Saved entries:
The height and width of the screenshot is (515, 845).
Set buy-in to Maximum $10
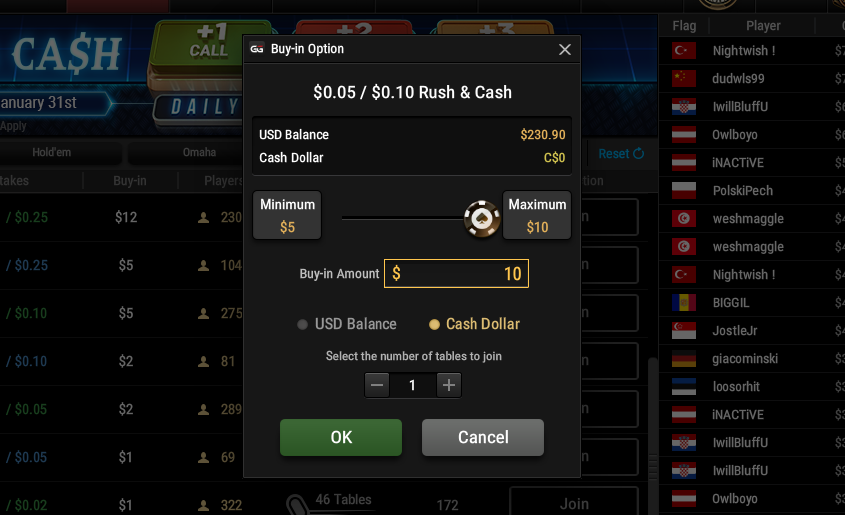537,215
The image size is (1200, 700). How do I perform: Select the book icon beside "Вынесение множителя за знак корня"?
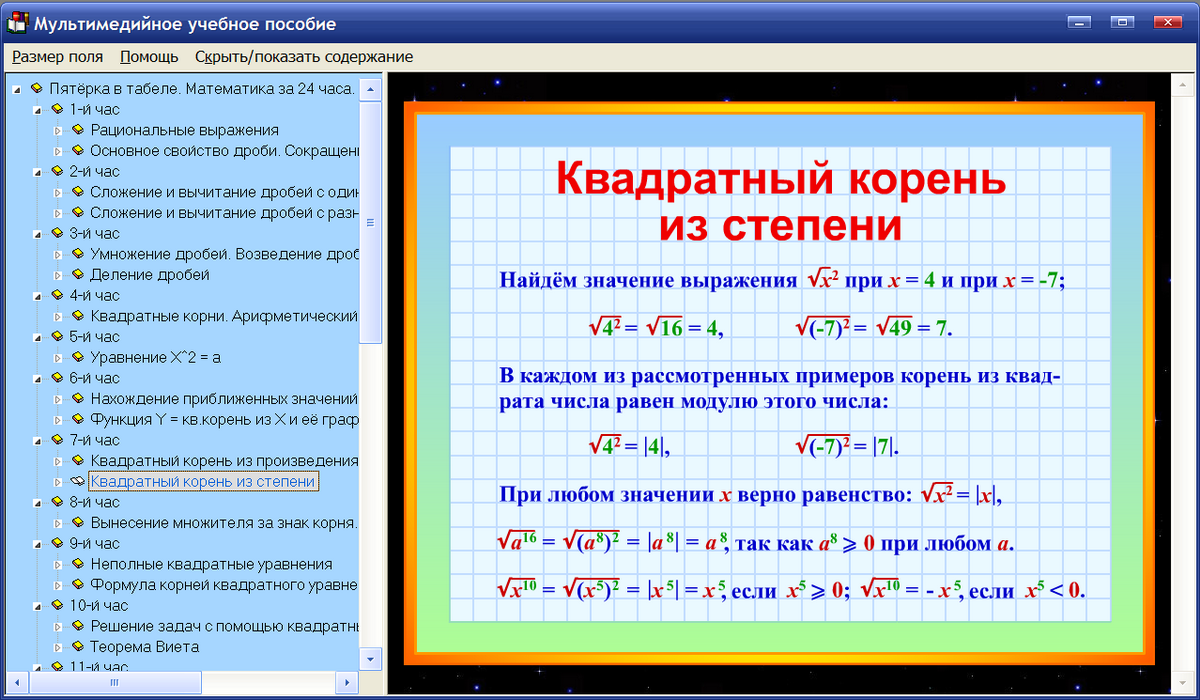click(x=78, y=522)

(How to complete this task): Could the entries above be written out word for word, pictures excluded?

(Expected answer):
The height and width of the screenshot is (515, 845).
Set buy-in to Maximum $10
537,215
The image size is (1200, 700). How do I perform: Select the book icon beside "Вынесение множителя за знак корня"?
click(x=78, y=522)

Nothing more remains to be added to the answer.